--- BEGIN RECORDS TO USE ---
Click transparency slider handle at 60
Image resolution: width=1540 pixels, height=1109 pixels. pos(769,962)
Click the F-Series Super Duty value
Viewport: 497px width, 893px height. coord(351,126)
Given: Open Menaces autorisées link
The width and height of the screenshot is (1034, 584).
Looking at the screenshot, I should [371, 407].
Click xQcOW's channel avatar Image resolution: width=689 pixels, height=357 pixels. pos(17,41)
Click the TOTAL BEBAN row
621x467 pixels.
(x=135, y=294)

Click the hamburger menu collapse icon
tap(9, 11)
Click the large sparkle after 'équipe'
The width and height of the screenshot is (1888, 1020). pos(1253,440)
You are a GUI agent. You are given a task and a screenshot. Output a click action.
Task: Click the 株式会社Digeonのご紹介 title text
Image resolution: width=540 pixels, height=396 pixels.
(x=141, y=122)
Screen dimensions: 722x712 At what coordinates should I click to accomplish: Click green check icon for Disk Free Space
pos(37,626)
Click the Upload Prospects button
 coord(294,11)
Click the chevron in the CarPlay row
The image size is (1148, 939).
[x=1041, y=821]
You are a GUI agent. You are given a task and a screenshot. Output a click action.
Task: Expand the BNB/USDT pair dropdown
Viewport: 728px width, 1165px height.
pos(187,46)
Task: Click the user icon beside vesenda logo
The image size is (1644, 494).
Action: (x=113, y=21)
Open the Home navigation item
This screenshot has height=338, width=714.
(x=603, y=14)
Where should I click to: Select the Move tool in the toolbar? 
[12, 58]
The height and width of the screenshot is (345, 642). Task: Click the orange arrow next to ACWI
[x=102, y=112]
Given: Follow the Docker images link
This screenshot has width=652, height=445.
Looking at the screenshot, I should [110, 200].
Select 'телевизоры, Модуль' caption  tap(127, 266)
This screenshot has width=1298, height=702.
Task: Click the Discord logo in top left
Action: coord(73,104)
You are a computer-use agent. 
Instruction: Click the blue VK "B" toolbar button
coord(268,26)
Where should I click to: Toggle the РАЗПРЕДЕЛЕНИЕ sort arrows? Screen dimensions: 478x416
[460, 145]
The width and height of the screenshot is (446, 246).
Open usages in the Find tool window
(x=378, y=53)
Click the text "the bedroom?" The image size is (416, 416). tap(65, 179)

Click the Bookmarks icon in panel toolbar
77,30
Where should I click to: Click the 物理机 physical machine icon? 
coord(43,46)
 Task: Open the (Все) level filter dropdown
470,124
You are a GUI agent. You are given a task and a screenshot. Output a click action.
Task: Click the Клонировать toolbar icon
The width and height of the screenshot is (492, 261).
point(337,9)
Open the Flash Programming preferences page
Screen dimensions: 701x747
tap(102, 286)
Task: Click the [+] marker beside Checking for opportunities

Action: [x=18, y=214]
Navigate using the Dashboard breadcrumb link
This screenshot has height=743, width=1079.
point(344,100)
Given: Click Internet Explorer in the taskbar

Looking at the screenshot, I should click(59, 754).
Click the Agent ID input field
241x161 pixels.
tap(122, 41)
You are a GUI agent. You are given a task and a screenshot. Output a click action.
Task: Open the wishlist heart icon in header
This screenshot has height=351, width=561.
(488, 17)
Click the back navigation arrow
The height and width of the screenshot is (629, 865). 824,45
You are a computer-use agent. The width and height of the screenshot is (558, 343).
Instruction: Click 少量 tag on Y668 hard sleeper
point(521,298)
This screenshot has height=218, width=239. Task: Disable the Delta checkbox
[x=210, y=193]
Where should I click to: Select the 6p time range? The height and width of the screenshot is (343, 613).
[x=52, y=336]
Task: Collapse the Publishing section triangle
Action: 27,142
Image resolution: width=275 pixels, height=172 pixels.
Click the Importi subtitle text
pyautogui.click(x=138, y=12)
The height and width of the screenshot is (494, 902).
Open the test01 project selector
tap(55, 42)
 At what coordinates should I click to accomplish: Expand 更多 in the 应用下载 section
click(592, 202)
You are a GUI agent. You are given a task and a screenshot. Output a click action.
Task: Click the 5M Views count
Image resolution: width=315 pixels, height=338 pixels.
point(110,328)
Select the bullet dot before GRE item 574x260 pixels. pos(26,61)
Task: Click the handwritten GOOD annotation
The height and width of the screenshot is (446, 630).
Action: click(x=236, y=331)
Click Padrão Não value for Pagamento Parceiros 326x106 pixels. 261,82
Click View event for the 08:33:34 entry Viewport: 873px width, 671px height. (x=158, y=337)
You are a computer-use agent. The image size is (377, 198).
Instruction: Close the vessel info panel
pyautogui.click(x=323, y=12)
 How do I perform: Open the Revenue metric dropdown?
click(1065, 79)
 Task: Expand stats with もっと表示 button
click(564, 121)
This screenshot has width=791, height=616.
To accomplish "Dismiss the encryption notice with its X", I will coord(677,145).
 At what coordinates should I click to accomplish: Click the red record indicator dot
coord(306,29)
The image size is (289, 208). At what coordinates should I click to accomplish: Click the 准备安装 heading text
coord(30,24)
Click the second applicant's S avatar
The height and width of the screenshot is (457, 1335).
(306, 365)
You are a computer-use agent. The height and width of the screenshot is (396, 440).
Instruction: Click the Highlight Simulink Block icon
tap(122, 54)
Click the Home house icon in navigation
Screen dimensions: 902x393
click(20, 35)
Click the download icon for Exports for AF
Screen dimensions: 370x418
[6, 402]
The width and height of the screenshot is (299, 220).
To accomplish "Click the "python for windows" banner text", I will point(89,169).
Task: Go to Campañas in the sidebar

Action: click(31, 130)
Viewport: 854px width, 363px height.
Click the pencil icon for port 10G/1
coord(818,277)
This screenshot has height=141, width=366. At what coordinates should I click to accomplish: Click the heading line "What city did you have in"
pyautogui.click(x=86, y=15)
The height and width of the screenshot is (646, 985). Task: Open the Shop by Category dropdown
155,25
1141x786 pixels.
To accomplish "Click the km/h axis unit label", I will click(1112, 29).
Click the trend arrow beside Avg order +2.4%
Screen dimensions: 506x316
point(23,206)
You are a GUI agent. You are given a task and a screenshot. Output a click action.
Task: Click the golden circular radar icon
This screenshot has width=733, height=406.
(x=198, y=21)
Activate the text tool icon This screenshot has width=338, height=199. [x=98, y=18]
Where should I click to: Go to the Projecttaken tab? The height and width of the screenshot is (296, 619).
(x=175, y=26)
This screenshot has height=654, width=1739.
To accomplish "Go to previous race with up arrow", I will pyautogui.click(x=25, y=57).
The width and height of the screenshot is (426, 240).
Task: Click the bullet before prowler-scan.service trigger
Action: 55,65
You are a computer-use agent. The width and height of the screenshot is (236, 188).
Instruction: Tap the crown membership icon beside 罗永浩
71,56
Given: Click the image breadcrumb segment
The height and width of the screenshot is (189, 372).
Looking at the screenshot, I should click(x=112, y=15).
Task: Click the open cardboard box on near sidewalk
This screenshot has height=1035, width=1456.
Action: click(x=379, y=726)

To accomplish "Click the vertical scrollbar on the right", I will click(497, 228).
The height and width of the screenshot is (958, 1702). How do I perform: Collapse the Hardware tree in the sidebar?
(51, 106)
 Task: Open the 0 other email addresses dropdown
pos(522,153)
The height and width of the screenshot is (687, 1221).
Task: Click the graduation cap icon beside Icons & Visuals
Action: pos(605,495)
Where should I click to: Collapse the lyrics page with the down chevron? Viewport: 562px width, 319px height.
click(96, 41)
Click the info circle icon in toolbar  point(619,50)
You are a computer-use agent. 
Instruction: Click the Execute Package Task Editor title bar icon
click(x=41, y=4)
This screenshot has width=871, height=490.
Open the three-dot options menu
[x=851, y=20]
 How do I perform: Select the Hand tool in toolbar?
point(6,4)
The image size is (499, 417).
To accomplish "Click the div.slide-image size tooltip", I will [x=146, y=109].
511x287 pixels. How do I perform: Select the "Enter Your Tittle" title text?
--- END RECORDS TO USE ---
Can you rewrite every line of the items above as a JSON list of strings, one string per line, leaving out blank lines?

OUTPUT OF THE TASK:
[
  "Click transparency slider handle at 60",
  "Image resolution: width=1540 pixels, height=1109 pixels. pos(769,962)",
  "Click the F-Series Super Duty value",
  "Viewport: 497px width, 893px height. coord(351,126)",
  "Given: Open Menaces autorisées link",
  "The width and height of the screenshot is (1034, 584).",
  "Looking at the screenshot, I should [371, 407].",
  "Click xQcOW's channel avatar Image resolution: width=689 pixels, height=357 pixels. pos(17,41)",
  "Click the TOTAL BEBAN row",
  "621x467 pixels.",
  "(x=135, y=294)",
  "Click the hamburger menu collapse icon",
  "tap(9, 11)",
  "Click the large sparkle after 'équipe'",
  "The width and height of the screenshot is (1888, 1020). pos(1253,440)",
  "You are a GUI agent. You are given a task and a screenshot. Output a click action.",
  "Task: Click the 株式会社Digeonのご紹介 title text",
  "Image resolution: width=540 pixels, height=396 pixels.",
  "(x=141, y=122)",
  "Screen dimensions: 722x712 At what coordinates should I click to accomplish: Click green check icon for Disk Free Space",
  "pos(37,626)",
  "Click the Upload Prospects button",
  " coord(294,11)",
  "Click the chevron in the CarPlay row",
  "The image size is (1148, 939).",
  "[x=1041, y=821]",
  "You are a GUI agent. You are given a task and a screenshot. Output a click action.",
  "Task: Expand the BNB/USDT pair dropdown",
  "Viewport: 728px width, 1165px height.",
  "pos(187,46)",
  "Task: Click the user icon beside vesenda logo",
  "The image size is (1644, 494).",
  "Action: (x=113, y=21)",
  "Open the Home navigation item",
  "This screenshot has height=338, width=714.",
  "(x=603, y=14)",
  "Where should I click to: Select the Move tool in the toolbar? ",
  "[12, 58]",
  "The height and width of the screenshot is (345, 642). Task: Click the orange arrow next to ACWI",
  "[x=102, y=112]",
  "Given: Follow the Docker images link",
  "This screenshot has width=652, height=445.",
  "Looking at the screenshot, I should [110, 200].",
  "Select 'телевизоры, Модуль' caption  tap(127, 266)",
  "This screenshot has width=1298, height=702.",
  "Task: Click the Discord logo in top left",
  "Action: coord(73,104)",
  "You are a computer-use agent. ",
  "Instruction: Click the blue VK \"B\" toolbar button",
  "coord(268,26)",
  "Where should I click to: Toggle the РАЗПРЕДЕЛЕНИЕ sort arrows? Screen dimensions: 478x416",
  "[460, 145]",
  "The width and height of the screenshot is (446, 246).",
  "Open usages in the Find tool window",
  "(x=378, y=53)",
  "Click the text \"the bedroom?\" The image size is (416, 416). tap(65, 179)",
  "Click the Bookmarks icon in panel toolbar",
  "77,30",
  "Where should I click to: Click the 物理机 physical machine icon? ",
  "coord(43,46)",
  " Task: Open the (Все) level filter dropdown",
  "470,124",
  "You are a GUI agent. You are given a task and a screenshot. Output a click action.",
  "Task: Click the Клонировать toolbar icon",
  "The width and height of the screenshot is (492, 261).",
  "point(337,9)",
  "Open the Flash Programming preferences page",
  "Screen dimensions: 701x747",
  "tap(102, 286)",
  "Task: Click the [+] marker beside Checking for opportunities",
  "Action: [x=18, y=214]",
  "Navigate using the Dashboard breadcrumb link",
  "This screenshot has height=743, width=1079.",
  "point(344,100)",
  "Given: Click Internet Explorer in the taskbar",
  "Looking at the screenshot, I should click(59, 754).",
  "Click the Agent ID input field",
  "241x161 pixels.",
  "tap(122, 41)",
  "You are a GUI agent. You are given a task and a screenshot. Output a click action.",
  "Task: Open the wishlist heart icon in header",
  "This screenshot has height=351, width=561.",
  "(488, 17)",
  "Click the back navigation arrow",
  "The height and width of the screenshot is (629, 865). 824,45",
  "You are a computer-use agent. The width and height of the screenshot is (558, 343).",
  "Instruction: Click 少量 tag on Y668 hard sleeper",
  "point(521,298)",
  "This screenshot has height=218, width=239. Task: Disable the Delta checkbox",
  "[x=210, y=193]",
  "Where should I click to: Select the 6p time range? The height and width of the screenshot is (343, 613).",
  "[x=52, y=336]",
  "Task: Collapse the Publishing section triangle",
  "Action: 27,142",
  "Image resolution: width=275 pixels, height=172 pixels.",
  "Click the Importi subtitle text",
  "pyautogui.click(x=138, y=12)",
  "The height and width of the screenshot is (494, 902).",
  "Open the test01 project selector",
  "tap(55, 42)",
  " At what coordinates should I click to accomplish: Expand 更多 in the 应用下载 section",
  "click(592, 202)",
  "You are a GUI agent. You are given a task and a screenshot. Output a click action.",
  "Task: Click the 5M Views count",
  "Image resolution: width=315 pixels, height=338 pixels.",
  "point(110,328)",
  "Select the bullet dot before GRE item 574x260 pixels. pos(26,61)",
  "Task: Click the handwritten GOOD annotation",
  "The height and width of the screenshot is (446, 630).",
  "Action: click(x=236, y=331)",
  "Click Padrão Não value for Pagamento Parceiros 326x106 pixels. 261,82",
  "Click View event for the 08:33:34 entry Viewport: 873px width, 671px height. (x=158, y=337)",
  "You are a computer-use agent. The image size is (377, 198).",
  "Instruction: Close the vessel info panel",
  "pyautogui.click(x=323, y=12)",
  " How do I perform: Open the Revenue metric dropdown?",
  "click(1065, 79)",
  " Task: Expand stats with もっと表示 button",
  "click(564, 121)",
  "This screenshot has width=791, height=616.",
  "To accomplish \"Dismiss the encryption notice with its X\", I will coord(677,145).",
  " At what coordinates should I click to accomplish: Click the red record indicator dot",
  "coord(306,29)",
  "The image size is (289, 208). At what coordinates should I click to accomplish: Click the 准备安装 heading text",
  "coord(30,24)",
  "Click the second applicant's S avatar",
  "The height and width of the screenshot is (457, 1335).",
  "(306, 365)",
  "You are a computer-use agent. The height and width of the screenshot is (396, 440).",
  "Instruction: Click the Highlight Simulink Block icon",
  "tap(122, 54)",
  "Click the Home house icon in navigation",
  "Screen dimensions: 902x393",
  "click(20, 35)",
  "Click the download icon for Exports for AF",
  "Screen dimensions: 370x418",
  "[6, 402]",
  "The width and height of the screenshot is (299, 220).",
  "To accomplish \"Click the \"python for windows\" banner text\", I will point(89,169).",
  "Task: Go to Campañas in the sidebar",
  "Action: click(31, 130)",
  "Viewport: 854px width, 363px height.",
  "Click the pencil icon for port 10G/1",
  "coord(818,277)",
  "This screenshot has height=141, width=366. At what coordinates should I click to accomplish: Click the heading line \"What city did you have in\"",
  "pyautogui.click(x=86, y=15)",
  "The height and width of the screenshot is (646, 985). Task: Open the Shop by Category dropdown",
  "155,25",
  "1141x786 pixels.",
  "To accomplish \"Click the km/h axis unit label\", I will click(1112, 29).",
  "Click the trend arrow beside Avg order +2.4%",
  "Screen dimensions: 506x316",
  "point(23,206)",
  "You are a GUI agent. You are given a task and a screenshot. Output a click action.",
  "Task: Click the golden circular radar icon",
  "This screenshot has width=733, height=406.",
  "(x=198, y=21)",
  "Activate the text tool icon This screenshot has width=338, height=199. [x=98, y=18]",
  "Where should I click to: Go to the Projecttaken tab? The height and width of the screenshot is (296, 619).",
  "(x=175, y=26)",
  "This screenshot has height=654, width=1739.",
  "To accomplish \"Go to previous race with up arrow\", I will pyautogui.click(x=25, y=57).",
  "The width and height of the screenshot is (426, 240).",
  "Task: Click the bullet before prowler-scan.service trigger",
  "Action: 55,65",
  "You are a computer-use agent. The width and height of the screenshot is (236, 188).",
  "Instruction: Tap the crown membership icon beside 罗永浩",
  "71,56",
  "Given: Click the image breadcrumb segment",
  "The height and width of the screenshot is (189, 372).",
  "Looking at the screenshot, I should click(x=112, y=15).",
  "Task: Click the open cardboard box on near sidewalk",
  "This screenshot has height=1035, width=1456.",
  "Action: click(x=379, y=726)",
  "To accomplish \"Click the vertical scrollbar on the right\", I will click(497, 228).",
  "The height and width of the screenshot is (958, 1702). How do I perform: Collapse the Hardware tree in the sidebar?",
  "(51, 106)",
  " Task: Open the 0 other email addresses dropdown",
  "pos(522,153)",
  "The height and width of the screenshot is (687, 1221).",
  "Task: Click the graduation cap icon beside Icons & Visuals",
  "Action: pos(605,495)",
  "Where should I click to: Collapse the lyrics page with the down chevron? Viewport: 562px width, 319px height.",
  "click(96, 41)",
  "Click the info circle icon in toolbar  point(619,50)",
  "You are a computer-use agent. ",
  "Instruction: Click the Execute Package Task Editor title bar icon",
  "click(x=41, y=4)",
  "This screenshot has width=871, height=490.",
  "Open the three-dot options menu",
  "[x=851, y=20]",
  " How do I perform: Select the Hand tool in toolbar?",
  "point(6,4)",
  "The image size is (499, 417).",
  "To accomplish \"Click the div.slide-image size tooltip\", I will [x=146, y=109].",
  "511x287 pixels. How do I perform: Select the \"Enter Your Tittle\" title text?"
]